Health Disparities Institute Now Open in Hartford

UConn Health has opened its new Health Disparities Institute, relocated to Main Street in Hartford and positioned in the heart of the communities it serves.

From left: Sandy Cloud, UConn Health Board of Directors chair, Dr. Bruce Liang, dean of the UConn School of Medicine, Judith Fifield, HDI director, and Dr. Victor Villagra, HDI associate director, celebrate the ceremonial opening of the Health Disparities Institute on Main Street in Hartford. (Photo by Janine Gelineau)

UConn Health has opened its new Health Disparities Institute (HDI), just south of downtown Hartford.

The location, 241 Main St. in the city’s South Green neighborhood, positions the Institute within the communities it serves.

UConn established the Health Disparities Institute as part of the Bioscience Connecticut initiative to enhance research and the delivery of care to minority and underserved populations in the state.

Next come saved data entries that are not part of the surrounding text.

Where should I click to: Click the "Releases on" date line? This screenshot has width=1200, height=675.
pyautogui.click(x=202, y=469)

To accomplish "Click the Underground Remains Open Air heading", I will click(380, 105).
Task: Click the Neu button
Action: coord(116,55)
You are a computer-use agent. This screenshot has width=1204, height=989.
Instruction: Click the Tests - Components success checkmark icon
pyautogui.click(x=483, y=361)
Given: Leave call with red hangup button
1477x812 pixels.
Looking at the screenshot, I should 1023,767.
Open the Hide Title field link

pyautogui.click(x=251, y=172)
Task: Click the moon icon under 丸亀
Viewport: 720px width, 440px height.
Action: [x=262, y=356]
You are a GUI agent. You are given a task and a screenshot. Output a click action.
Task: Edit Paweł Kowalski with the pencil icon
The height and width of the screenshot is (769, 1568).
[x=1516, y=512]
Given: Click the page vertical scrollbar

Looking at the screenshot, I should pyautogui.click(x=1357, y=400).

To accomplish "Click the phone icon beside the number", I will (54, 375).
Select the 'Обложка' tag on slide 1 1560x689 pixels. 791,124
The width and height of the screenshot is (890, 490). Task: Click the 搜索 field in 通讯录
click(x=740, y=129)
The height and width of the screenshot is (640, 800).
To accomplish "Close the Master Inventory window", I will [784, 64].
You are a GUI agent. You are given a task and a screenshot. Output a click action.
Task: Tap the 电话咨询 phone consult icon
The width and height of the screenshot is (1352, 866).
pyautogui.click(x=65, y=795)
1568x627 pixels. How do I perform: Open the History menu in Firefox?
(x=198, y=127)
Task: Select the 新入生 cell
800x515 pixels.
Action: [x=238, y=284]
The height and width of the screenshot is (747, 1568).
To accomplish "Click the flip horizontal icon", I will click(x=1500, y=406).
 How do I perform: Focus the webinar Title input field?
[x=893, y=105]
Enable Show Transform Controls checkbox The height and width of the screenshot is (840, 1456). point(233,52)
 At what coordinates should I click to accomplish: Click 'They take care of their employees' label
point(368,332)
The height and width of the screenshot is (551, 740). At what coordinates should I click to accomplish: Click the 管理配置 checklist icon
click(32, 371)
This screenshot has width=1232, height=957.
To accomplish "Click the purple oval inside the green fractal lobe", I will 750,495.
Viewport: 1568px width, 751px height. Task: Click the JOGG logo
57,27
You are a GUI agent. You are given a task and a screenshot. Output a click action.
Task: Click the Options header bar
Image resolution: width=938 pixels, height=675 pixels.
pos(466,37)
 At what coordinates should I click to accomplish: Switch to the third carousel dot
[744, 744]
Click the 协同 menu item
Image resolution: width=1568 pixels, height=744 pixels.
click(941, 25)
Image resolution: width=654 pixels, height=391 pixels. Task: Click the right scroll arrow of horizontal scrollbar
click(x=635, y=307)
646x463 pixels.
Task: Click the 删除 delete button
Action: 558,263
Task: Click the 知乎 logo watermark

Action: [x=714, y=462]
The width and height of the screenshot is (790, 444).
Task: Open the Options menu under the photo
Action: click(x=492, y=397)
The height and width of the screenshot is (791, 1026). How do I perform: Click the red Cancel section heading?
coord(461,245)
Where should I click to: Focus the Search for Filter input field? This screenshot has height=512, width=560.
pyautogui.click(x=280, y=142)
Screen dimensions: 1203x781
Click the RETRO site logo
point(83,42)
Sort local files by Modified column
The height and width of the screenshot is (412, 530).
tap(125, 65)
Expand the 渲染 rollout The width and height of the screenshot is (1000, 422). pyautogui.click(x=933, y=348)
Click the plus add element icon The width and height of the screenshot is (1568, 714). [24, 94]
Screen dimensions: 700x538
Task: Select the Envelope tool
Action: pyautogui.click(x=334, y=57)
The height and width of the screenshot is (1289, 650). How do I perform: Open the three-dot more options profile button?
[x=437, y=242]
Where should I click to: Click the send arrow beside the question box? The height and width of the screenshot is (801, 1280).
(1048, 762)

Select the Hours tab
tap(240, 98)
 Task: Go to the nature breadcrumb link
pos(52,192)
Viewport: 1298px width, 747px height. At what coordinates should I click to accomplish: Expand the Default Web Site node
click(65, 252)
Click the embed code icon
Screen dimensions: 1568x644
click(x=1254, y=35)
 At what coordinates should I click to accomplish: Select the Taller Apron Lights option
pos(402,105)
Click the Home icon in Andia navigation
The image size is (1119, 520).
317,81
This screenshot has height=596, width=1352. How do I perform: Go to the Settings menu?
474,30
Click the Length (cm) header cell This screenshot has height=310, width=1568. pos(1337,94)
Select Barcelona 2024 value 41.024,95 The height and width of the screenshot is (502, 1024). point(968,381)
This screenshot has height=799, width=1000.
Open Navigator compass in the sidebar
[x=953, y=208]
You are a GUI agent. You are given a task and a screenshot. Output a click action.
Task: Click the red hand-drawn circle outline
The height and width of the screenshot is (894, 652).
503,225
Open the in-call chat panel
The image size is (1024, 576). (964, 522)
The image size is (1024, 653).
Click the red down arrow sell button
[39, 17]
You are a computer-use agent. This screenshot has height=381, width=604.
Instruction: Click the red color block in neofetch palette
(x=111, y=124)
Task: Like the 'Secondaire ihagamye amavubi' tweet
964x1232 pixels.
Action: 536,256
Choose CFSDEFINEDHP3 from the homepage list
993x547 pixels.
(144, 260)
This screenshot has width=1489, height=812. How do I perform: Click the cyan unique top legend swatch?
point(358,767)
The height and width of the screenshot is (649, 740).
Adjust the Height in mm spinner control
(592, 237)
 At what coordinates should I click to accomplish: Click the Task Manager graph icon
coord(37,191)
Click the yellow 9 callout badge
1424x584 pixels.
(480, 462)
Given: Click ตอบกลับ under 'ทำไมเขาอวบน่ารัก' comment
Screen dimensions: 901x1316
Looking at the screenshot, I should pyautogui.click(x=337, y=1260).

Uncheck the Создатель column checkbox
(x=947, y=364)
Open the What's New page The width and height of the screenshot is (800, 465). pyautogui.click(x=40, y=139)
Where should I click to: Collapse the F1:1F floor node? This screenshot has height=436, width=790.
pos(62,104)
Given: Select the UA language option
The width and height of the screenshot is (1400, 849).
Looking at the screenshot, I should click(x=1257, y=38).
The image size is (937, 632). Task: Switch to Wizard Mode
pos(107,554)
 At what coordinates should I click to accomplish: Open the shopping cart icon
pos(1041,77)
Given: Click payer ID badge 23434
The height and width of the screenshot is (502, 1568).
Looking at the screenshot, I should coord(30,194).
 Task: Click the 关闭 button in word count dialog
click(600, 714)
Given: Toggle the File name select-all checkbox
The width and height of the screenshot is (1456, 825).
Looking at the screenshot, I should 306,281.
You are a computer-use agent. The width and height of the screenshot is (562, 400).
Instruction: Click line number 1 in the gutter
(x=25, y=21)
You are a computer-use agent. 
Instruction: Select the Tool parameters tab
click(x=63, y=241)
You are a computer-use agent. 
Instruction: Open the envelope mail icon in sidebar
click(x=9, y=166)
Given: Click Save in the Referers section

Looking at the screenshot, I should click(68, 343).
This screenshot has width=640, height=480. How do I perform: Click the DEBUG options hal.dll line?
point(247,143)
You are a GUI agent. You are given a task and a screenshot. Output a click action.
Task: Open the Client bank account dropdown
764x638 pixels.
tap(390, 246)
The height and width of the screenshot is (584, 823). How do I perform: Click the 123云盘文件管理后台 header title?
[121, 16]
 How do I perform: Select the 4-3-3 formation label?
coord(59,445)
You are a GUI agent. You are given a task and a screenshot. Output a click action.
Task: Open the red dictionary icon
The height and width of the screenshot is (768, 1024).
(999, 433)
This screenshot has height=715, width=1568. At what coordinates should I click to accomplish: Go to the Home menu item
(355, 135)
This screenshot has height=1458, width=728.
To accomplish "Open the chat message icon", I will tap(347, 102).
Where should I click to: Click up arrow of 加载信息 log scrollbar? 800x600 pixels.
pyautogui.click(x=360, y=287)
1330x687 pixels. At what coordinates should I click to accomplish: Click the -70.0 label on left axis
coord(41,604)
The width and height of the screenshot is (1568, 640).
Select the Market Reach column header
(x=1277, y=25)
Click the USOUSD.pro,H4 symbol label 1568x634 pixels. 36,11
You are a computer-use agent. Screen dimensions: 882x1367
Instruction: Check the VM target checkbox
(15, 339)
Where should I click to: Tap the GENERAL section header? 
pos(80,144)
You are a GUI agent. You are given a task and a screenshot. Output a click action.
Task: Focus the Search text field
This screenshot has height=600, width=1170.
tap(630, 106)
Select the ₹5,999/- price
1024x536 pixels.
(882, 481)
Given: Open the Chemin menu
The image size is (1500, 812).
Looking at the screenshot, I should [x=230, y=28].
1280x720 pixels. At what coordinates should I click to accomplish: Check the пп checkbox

“We are now just a short walk to several of our partners: the Hispanic Health Council, Health Equities Solutions, the Connecticut Health Foundation, the Connecticut Coalition to End Homelessness, and many others… including the churches that we’ve been working with for so many years,” says Judith Fifield, HDI’s director. “Being downtown is going to help us to focus more closely on the research we have been conducting, such as our faith-based research in the African-American churches here in Hartford.”

Bioscience Connecticut is a package of state investments in UConn Health and other health care entities in the region introduced by Gov. Dannel P. Malloy six years ago bolstering the state’s health care and biomedical research capacities while creating thousands of jobs.

HDI leaders offered tours of the new space, on the building’s fifth floor, and highlighted the group’s recent achievements, including findings from its recent study of health insurance literacy in Connecticut.

That study concludes many people have difficulty understanding their plans and using them to their fullest extent. Recommendations include a coordinated statewide collaboration with health insurers to simplify their plans and their language, an educational awareness campaign, and offering trained health insurance navigators to guide patients.